* [Work order] Rewrite the stretch of the material from the line containing "coordinates (1014, 362)." through the line containing "peak-label: 2928 is" as a JSON list of strings, one string per line, omitting blank lines.

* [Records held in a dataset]
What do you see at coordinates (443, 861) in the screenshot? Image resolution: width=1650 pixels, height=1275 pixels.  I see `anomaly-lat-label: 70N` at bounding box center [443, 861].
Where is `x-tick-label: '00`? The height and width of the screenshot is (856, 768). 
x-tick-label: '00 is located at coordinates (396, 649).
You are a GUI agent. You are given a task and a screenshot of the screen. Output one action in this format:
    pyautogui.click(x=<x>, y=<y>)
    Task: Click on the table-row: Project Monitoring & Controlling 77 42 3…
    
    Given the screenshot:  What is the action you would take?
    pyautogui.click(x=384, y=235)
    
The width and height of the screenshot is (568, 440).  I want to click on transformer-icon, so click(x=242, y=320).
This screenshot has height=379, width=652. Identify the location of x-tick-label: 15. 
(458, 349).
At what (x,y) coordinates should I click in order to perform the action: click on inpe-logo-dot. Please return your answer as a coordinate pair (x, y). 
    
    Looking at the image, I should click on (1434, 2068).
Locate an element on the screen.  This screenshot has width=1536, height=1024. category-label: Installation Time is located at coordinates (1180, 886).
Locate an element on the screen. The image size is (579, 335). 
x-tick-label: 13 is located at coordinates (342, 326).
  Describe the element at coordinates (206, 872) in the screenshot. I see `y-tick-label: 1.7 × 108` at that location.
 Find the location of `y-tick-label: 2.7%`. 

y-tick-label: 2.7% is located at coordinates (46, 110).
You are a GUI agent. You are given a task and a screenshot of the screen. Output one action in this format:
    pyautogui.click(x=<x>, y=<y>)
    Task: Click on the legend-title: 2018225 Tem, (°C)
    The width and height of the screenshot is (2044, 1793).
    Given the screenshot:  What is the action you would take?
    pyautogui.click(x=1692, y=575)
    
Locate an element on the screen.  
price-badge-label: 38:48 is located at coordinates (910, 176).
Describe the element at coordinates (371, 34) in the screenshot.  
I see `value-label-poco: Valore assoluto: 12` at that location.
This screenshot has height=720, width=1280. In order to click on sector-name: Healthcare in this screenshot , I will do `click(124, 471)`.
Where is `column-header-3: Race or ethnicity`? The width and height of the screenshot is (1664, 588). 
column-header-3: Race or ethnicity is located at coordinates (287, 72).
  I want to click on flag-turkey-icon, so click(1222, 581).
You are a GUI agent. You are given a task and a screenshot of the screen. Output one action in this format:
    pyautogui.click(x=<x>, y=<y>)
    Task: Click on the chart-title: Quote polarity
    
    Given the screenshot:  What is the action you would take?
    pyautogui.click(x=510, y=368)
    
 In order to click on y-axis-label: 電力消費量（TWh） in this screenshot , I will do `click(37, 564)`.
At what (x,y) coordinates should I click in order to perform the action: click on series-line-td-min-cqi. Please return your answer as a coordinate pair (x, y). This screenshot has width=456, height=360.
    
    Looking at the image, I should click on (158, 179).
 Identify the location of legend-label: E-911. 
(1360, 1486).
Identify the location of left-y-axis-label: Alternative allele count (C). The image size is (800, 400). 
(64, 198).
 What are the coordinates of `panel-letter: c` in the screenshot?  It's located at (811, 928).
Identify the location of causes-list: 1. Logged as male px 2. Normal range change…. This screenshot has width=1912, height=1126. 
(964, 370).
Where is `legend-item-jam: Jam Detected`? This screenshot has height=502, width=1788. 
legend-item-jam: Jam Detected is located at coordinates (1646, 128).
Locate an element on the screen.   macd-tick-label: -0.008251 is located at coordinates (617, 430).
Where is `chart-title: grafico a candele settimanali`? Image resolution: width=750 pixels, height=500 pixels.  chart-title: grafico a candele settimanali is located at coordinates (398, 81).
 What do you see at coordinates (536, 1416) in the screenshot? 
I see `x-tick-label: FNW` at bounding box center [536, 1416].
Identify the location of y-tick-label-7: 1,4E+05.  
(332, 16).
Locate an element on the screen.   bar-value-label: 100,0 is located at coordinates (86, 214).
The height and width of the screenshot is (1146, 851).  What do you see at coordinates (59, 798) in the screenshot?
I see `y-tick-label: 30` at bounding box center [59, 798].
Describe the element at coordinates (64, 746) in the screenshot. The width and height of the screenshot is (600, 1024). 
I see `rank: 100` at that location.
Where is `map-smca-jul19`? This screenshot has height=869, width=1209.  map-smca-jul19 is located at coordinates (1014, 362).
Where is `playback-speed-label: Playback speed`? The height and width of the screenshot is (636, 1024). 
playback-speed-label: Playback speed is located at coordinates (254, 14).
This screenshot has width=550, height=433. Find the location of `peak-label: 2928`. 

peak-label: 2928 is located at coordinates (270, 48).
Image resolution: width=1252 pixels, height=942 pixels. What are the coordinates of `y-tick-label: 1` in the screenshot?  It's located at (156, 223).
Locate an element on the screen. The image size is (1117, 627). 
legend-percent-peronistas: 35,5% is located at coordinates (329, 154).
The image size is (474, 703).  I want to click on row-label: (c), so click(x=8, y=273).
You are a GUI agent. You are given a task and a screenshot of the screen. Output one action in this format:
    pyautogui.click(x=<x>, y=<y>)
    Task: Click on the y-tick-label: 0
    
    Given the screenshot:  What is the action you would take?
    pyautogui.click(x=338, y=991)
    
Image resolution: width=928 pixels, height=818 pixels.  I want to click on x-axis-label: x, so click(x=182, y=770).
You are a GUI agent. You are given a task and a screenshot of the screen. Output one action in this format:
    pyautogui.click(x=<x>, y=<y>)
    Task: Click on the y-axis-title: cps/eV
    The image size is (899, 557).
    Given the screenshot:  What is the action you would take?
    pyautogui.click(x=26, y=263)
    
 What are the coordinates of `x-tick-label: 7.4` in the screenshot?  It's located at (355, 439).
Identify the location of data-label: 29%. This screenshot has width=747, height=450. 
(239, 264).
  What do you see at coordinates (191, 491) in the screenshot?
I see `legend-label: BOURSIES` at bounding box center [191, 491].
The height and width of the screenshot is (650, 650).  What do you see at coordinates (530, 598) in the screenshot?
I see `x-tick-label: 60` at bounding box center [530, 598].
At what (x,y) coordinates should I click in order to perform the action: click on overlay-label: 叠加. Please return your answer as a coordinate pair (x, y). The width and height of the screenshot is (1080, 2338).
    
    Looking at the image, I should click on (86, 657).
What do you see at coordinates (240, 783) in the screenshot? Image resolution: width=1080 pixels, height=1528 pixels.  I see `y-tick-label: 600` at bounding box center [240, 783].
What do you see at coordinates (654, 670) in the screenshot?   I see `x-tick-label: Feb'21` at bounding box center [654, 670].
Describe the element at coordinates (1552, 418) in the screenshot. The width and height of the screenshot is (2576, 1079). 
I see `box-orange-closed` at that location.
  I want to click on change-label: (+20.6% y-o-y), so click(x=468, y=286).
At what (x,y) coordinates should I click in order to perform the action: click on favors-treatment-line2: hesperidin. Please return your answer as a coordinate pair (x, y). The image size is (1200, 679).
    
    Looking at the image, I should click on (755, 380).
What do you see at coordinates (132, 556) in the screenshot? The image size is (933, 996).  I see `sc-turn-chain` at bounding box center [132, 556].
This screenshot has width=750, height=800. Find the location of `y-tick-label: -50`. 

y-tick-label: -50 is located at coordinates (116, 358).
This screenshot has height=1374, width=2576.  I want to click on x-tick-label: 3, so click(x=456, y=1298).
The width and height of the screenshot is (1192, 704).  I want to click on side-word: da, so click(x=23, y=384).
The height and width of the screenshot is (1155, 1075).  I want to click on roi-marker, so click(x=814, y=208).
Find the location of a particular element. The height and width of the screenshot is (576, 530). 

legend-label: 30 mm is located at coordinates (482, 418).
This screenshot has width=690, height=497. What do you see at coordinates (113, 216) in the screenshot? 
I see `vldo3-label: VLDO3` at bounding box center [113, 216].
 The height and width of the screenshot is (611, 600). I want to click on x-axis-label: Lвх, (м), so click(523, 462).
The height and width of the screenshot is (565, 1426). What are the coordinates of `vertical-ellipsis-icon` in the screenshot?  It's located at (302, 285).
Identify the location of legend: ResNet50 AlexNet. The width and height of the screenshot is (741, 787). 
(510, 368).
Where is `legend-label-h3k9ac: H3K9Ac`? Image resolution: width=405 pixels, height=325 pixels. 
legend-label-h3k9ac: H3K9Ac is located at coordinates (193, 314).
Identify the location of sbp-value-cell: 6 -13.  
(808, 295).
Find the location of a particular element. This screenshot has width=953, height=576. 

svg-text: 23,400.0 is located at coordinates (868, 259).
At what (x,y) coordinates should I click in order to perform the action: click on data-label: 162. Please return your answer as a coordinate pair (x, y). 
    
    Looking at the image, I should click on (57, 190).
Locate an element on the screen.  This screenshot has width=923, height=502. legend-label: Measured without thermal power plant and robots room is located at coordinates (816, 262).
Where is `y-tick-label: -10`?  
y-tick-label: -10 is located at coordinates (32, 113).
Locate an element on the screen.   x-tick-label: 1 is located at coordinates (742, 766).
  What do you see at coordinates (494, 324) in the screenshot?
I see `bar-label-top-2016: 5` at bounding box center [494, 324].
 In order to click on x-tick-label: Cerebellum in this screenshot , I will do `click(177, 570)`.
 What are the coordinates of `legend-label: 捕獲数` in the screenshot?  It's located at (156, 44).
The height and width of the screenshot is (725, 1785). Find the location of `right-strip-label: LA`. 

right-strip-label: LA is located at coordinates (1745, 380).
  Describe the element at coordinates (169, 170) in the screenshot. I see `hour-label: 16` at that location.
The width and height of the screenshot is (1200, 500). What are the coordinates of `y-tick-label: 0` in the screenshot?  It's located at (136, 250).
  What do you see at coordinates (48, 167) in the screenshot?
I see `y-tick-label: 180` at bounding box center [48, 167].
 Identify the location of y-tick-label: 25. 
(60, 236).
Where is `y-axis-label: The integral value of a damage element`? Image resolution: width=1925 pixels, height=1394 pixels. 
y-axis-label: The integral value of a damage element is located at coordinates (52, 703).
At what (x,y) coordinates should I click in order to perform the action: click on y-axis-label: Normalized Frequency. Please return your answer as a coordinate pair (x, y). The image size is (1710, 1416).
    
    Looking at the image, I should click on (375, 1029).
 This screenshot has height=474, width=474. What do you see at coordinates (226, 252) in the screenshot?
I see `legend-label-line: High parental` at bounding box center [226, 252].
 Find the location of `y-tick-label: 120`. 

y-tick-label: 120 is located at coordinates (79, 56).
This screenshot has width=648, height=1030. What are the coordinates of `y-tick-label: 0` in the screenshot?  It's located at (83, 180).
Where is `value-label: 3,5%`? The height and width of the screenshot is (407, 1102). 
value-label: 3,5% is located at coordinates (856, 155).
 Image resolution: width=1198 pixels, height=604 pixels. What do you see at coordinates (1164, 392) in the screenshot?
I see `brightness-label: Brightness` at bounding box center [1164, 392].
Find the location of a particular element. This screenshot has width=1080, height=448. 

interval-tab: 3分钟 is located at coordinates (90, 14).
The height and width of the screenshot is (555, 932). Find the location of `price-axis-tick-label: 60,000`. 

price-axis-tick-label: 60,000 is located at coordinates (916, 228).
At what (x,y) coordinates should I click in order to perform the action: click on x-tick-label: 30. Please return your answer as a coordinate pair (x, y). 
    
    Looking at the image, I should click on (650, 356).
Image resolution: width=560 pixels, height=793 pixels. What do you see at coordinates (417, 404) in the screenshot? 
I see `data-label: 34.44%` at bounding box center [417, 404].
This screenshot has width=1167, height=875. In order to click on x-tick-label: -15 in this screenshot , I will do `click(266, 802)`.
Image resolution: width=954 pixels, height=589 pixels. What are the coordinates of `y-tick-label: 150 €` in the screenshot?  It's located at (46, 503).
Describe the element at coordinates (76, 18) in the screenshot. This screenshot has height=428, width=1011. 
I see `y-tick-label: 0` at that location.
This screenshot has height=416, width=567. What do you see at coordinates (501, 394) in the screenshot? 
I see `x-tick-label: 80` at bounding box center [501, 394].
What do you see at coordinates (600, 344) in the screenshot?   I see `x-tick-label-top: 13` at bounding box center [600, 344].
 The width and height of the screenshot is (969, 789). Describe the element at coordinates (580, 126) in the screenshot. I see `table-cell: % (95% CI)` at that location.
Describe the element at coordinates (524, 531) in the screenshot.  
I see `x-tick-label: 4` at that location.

* [Answer for this exercise]
[
  "Where is `map-smca-jul19`? This screenshot has height=869, width=1209.  map-smca-jul19 is located at coordinates (1014, 362).",
  "Where is `playback-speed-label: Playback speed`? The height and width of the screenshot is (636, 1024). ",
  "playback-speed-label: Playback speed is located at coordinates (254, 14).",
  "This screenshot has width=550, height=433. Find the location of `peak-label: 2928`. ",
  "peak-label: 2928 is located at coordinates (270, 48)."
]